▸ **WHAT NEEDS TO BE DONE**
Where a line holds the word "computer", copy it from the records.
====================
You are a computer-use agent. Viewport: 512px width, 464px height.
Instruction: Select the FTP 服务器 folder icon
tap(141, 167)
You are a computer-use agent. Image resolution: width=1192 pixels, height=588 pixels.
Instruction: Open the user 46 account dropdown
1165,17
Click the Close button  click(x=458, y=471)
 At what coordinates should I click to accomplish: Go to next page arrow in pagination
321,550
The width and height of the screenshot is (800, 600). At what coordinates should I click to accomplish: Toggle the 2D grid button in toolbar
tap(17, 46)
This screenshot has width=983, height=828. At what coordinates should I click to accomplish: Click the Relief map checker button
====================
▸ **TASK ANSWER**
You are a computer-use agent. Viewport: 512px width, 464px height.
You are a computer-use agent. Image resolution: width=1192 pixels, height=588 pixels.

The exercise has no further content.